In a recent security alert, Mozilla—the non-profit behind the Firefox browser—has warned extension developers about a targeted phishing campaign that’s actively aiming to compromise developer accounts on its official AMO platform (addons.mozilla.org). With over 60,000 browser extensions and half a million themes hosted on AMO, this platform is a critical component of the Firefox ecosystem.
The warning serves as a wake-up call for developers and users alike, underscoring the growing cybersecurity threats targeting the software supply chain.
What Happened?
A Sophisticated Phishing Attempt
Mozilla issued a public advisory on August 2, 2025, confirming that phishing emails have been detected impersonating the AMO (Addons Mozilla Organization) team. The emails falsely claim that targeted accounts need to be updated to retain access to development features.
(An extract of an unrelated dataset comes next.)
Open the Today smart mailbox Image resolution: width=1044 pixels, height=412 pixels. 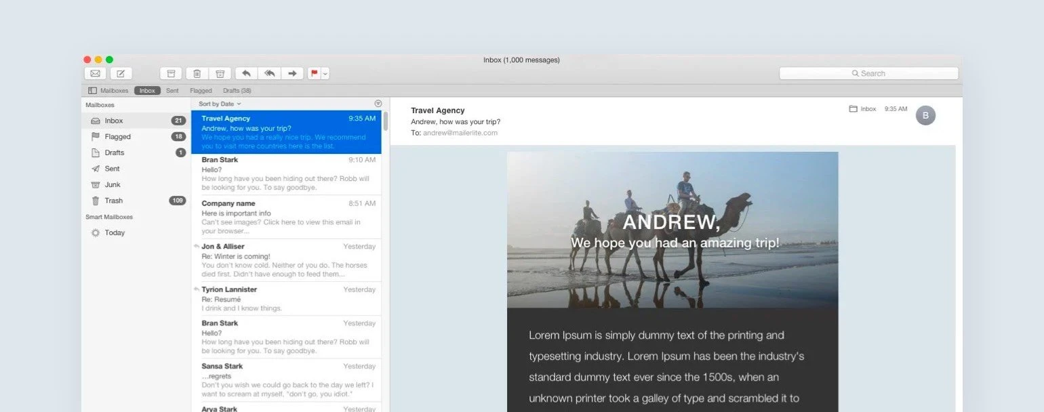click(x=115, y=232)
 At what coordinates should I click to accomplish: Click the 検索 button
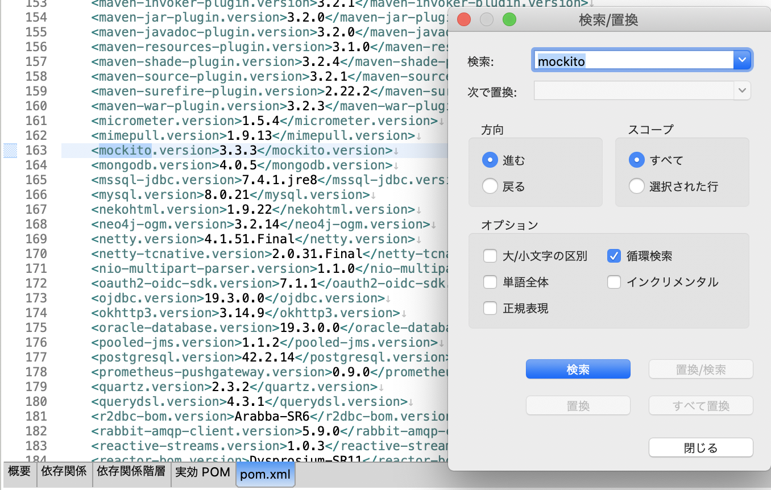click(578, 369)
“Phishing emails typically state some variation of the message ‘Your Mozilla Add-ons account requires an update to continue accessing developer features,’” Mozilla cautioned.
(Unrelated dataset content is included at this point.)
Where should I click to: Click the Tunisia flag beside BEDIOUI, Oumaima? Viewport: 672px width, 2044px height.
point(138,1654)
These messages urge developers to click on links and provide their credentials, thereby allowing attackers to potentially hijack accounts, upload malicious add-ons, or modify existing extensions.
Why It Matters
Millions of Users at Risk
Mozilla’s add-ons platform powers extensions for tens of millions of Firefox users worldwide. If attackers gain access to a developer’s account, they could:
- Inject malware into popular extensions
- Steal user data or browsing behavior
- Deploy crypto-drainers, which are browser extensions that steal cryptocurrency wallets
- Undermine user trust in the Firefox ecosystem
Historical Context
This alert follows Mozilla’s recent security initiative to proactively block malicious Firefox extensions. Just last month, Andreas Wagner, Mozilla’s Add-ons Operations Manager, revealed that Mozilla had removed hundreds of extensions designed to drain cryptocurrency wallets or carry out fraudulent actions.
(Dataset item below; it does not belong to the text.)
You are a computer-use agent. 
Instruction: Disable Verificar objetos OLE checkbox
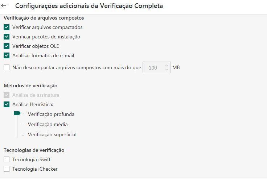coord(7,46)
How the Phishing Scam Works
Spoofed Emails
Attackers send phishing emails that look legitimate and claim to come from Mozilla or AMO. They often contain:
- Official-looking branding
- Urgent language about account suspension or access revocation
- Hyperlinks to phishing pages that mimic AMO’s login interface
Credential Harvesting
Once the user clicks the link and inputs their login details, attackers gain unauthorized access to the developer’s AMO account, allowing them to:
- Publish or update malicious code
- Redirect users to harmful websites
- Lock developers out of their own accounts
How Developers Can Protect Themselves
Mozilla has outlined several best practices for developers to stay protected:
1. Verify Email Authenticity
Always check that emails are:
- Sent from official Mozilla domains:
@mozilla.org,@firefox.com,@mozilla.com, or their subdomains - Properly authenticated via SPF, DKIM, and DMARC standards
2. Avoid Clicking Suspicious Links
Instead of clicking embedded links:
- Go directly to the Mozilla website (e.g., addons.mozilla.org)
- Log in manually to verify if any action is actually required
3. Report Suspicious Activity
Forward phishing emails to Mozilla’s security team and report the incident via their official contact page or security form.
4. Enable Two-Factor Authentication (2FA)
Using 2FA adds an extra layer of protection, making it more difficult for attackers to access your account even if they obtain your password.
5. Stay Updated
Follow Mozilla’s blog and subscribe to security advisories to remain informed about the latest threats and platform updates.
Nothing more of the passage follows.